Nanoparticle compositions with silver, Miramistin®, and an antibiotic were prepared by method A or B. Method A: aqueous solution of a silver salt was added to a solution of at least one surfactant and antibiotic under vigorous stirring, then a reducing agent was added. The reaction was carried out in an inert atmosphere of nitrogen or argon. Method B: aqueous solution of a silver salt was added to a solution of at least one surfactant under vigorous stirring, then a reducing agent was added. Upon completion of the reaction at least one antibiotic was added, and the resulting mixture stirred further. Silver nitrate or silver acetate can be used as the silver salt in both methods.

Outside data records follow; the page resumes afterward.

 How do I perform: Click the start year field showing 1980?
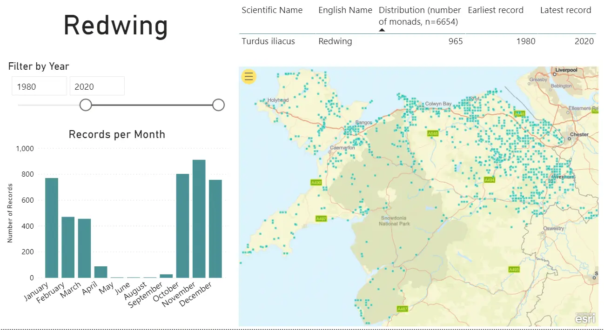[x=39, y=86]
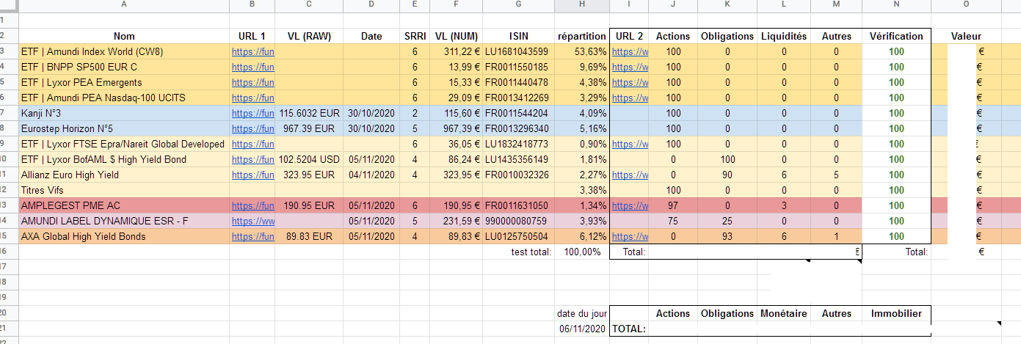Click the "Immobilier" header in the lower table

point(895,314)
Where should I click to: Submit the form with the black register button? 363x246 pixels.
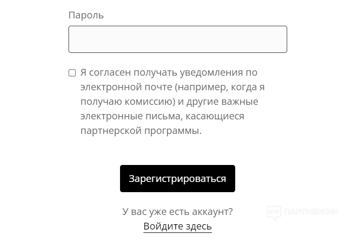tap(177, 179)

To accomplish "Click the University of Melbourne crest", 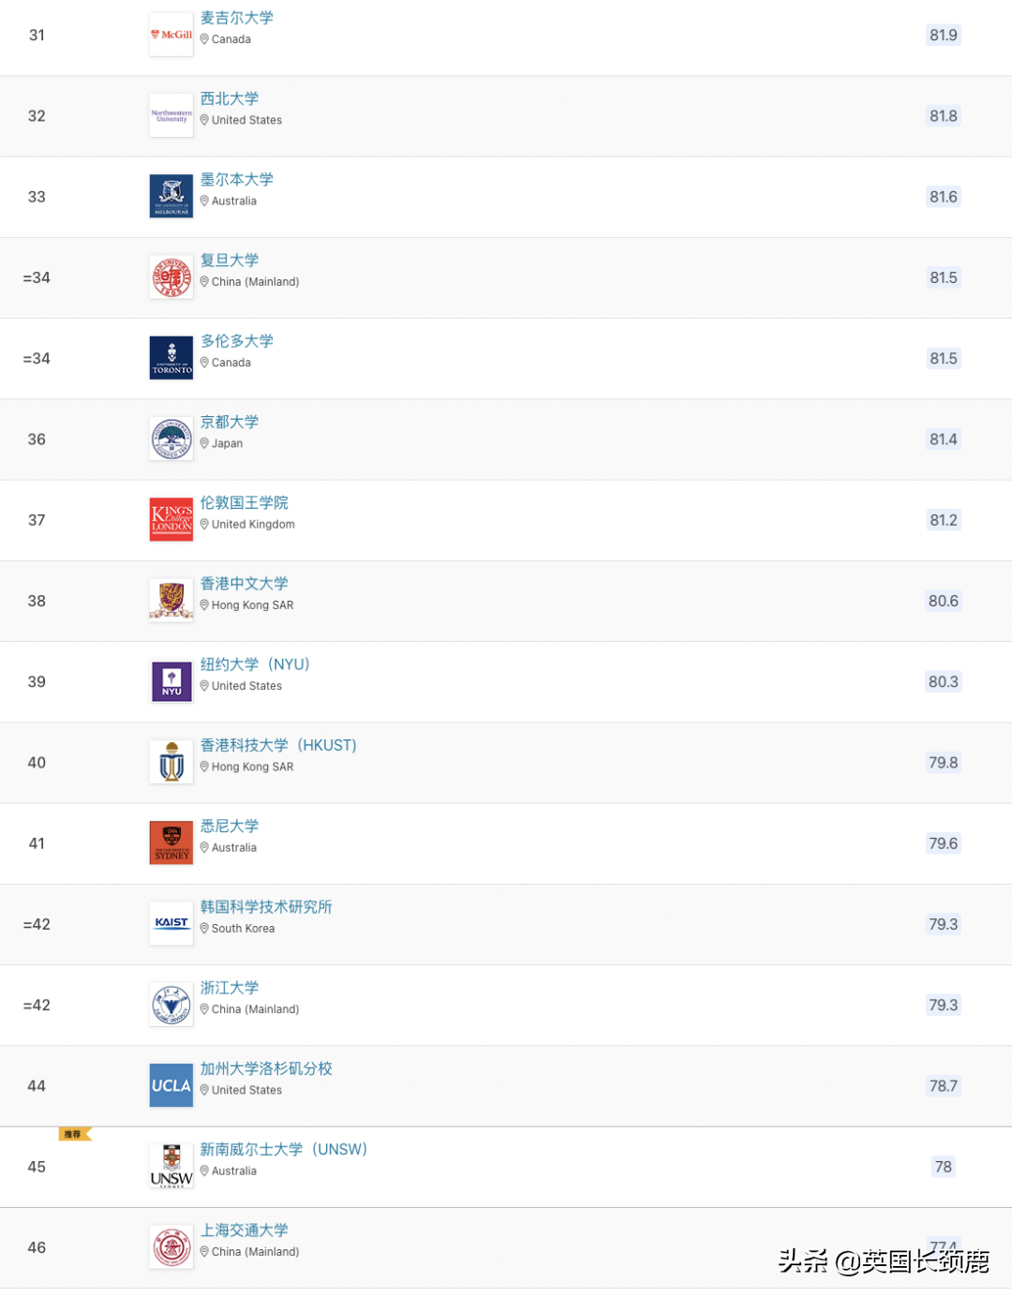I will 171,197.
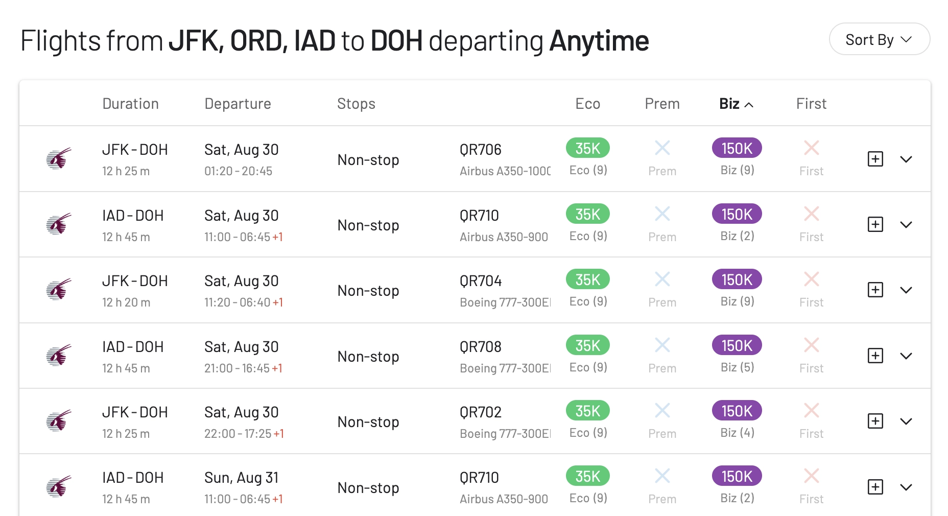Expand QR708 flight details chevron

[906, 356]
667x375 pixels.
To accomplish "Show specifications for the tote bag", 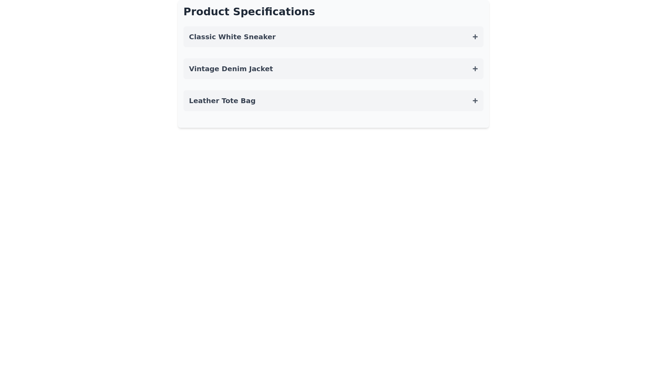I will 333,101.
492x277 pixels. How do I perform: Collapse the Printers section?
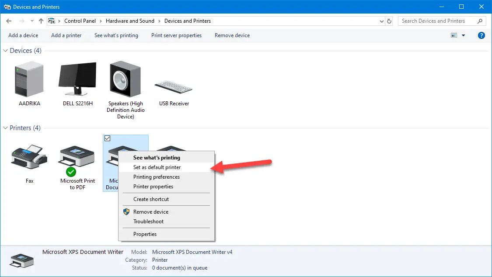6,128
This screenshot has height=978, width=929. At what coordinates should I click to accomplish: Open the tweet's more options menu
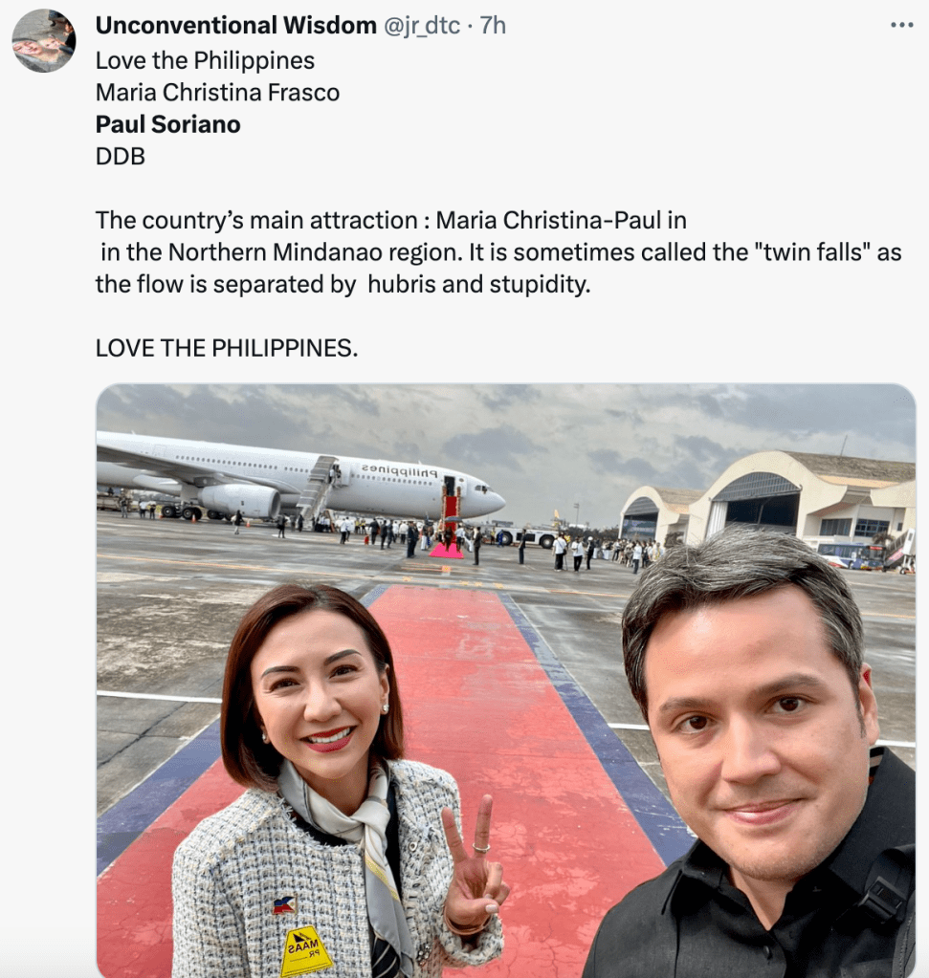tap(901, 25)

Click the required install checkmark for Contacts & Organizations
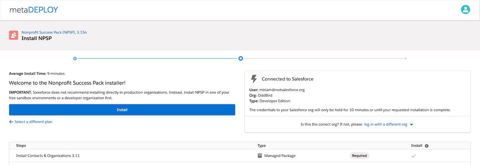414,156
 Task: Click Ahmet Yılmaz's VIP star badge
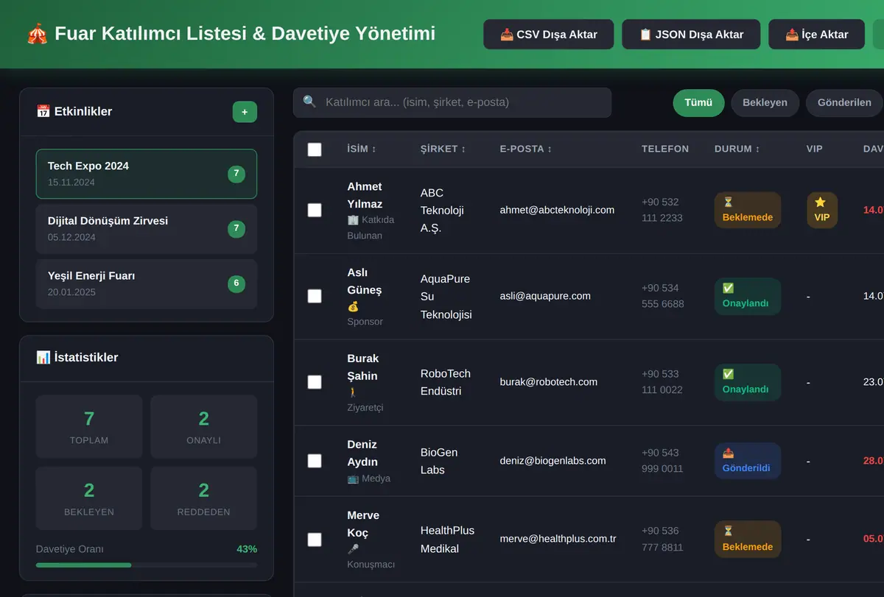(x=821, y=210)
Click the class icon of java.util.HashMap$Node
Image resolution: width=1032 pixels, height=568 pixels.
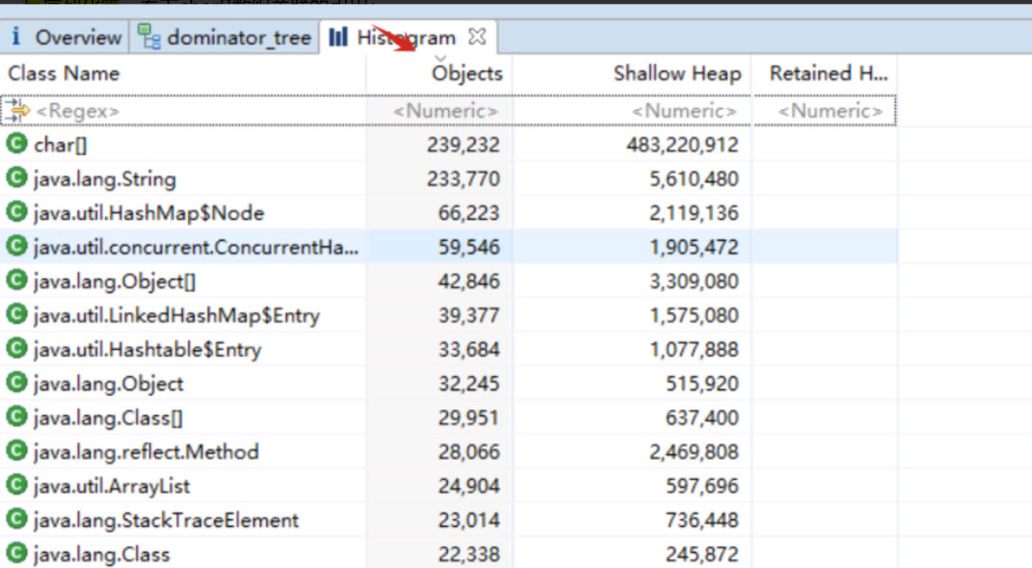coord(16,211)
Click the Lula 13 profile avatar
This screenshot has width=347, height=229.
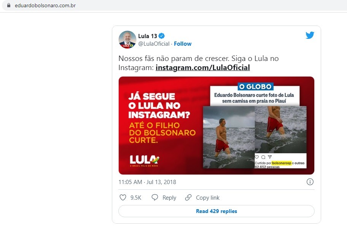point(127,40)
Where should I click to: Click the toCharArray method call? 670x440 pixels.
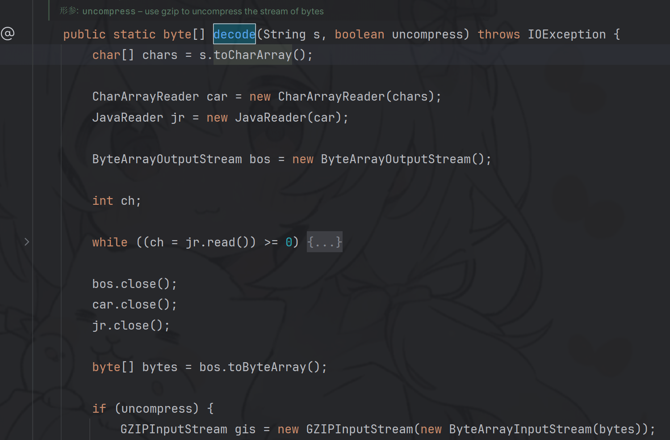pyautogui.click(x=252, y=55)
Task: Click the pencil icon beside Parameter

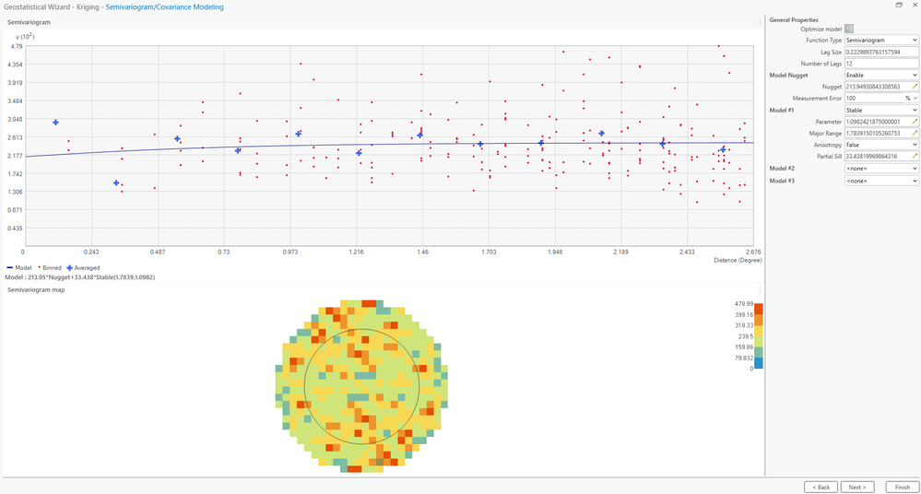Action: 915,122
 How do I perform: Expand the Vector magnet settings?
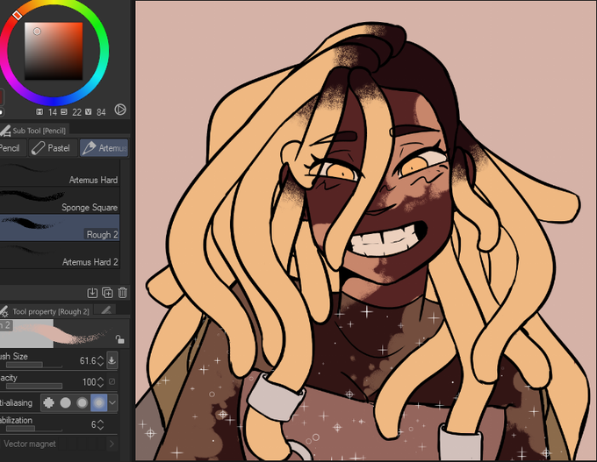pos(111,444)
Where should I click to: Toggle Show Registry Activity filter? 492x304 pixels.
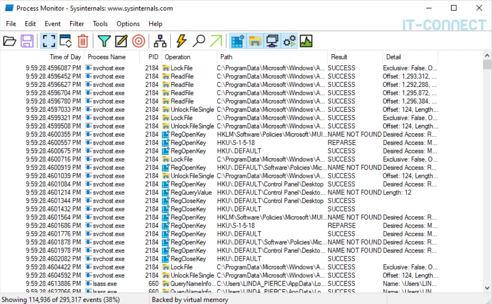click(x=238, y=41)
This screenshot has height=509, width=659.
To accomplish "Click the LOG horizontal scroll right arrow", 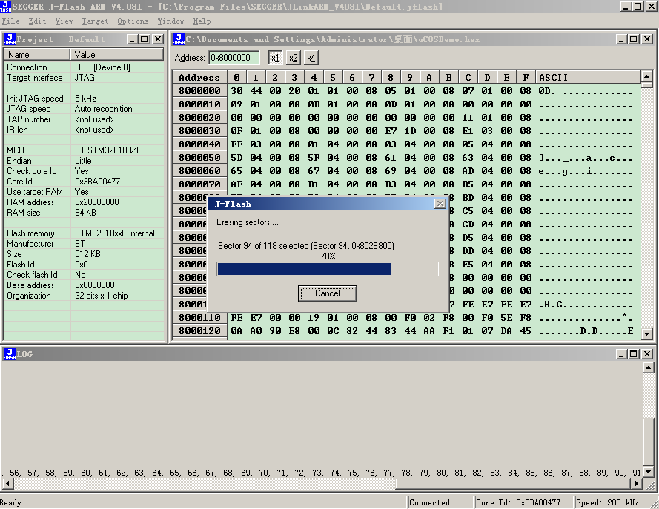I will tap(637, 483).
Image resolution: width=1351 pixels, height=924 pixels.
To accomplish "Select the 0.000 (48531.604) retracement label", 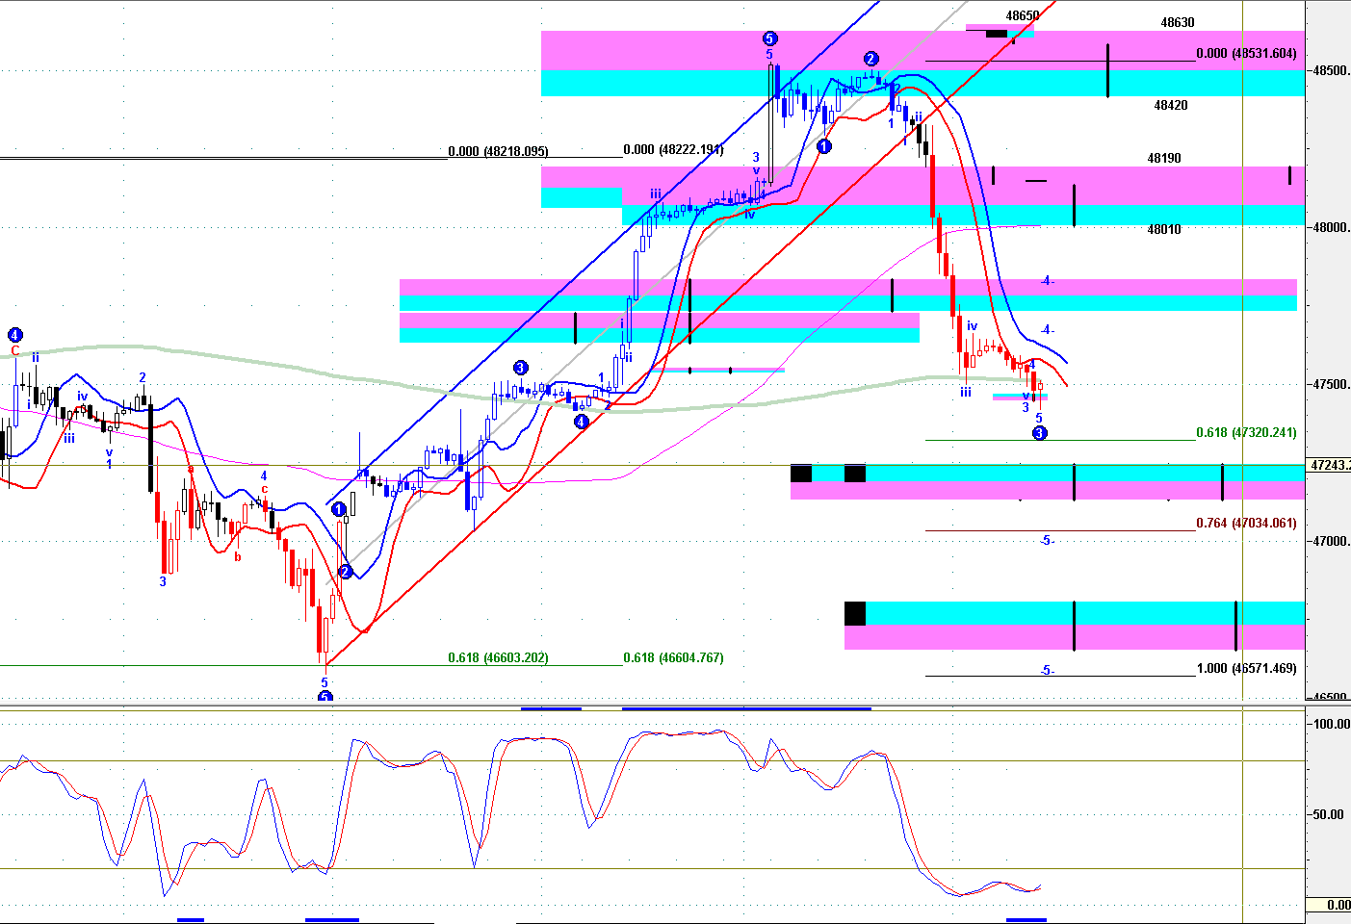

Monometallic silver nanoparticle compositions with Miramistin® and tetracycline were prepared by Method A. In more detail, distilled water was repeatedly distilled in the atmosphere of nitrogen gas to achieve de-oxygenation. The de-oxygenized water was used for all further preparations. An aqueous solution of silver nitrate (20 mg in 10 mL water) was added dropwise to vigorously stirred 150 mL 0.01 w/v % benzyl-dimethyl-[3-(tetradecanoylamino)propyl]ammonium chloride (Miramistin®) and 100 uM tetracycline in water. The resulting mixture was stirred for 15 min, followed by dropwise addition of 0.01 g sodium borohydride in 100 mL water. After addition of all the reagents the reaction mixture was stirred for another hour. The preparation steps were carried out in nitrogen or argon.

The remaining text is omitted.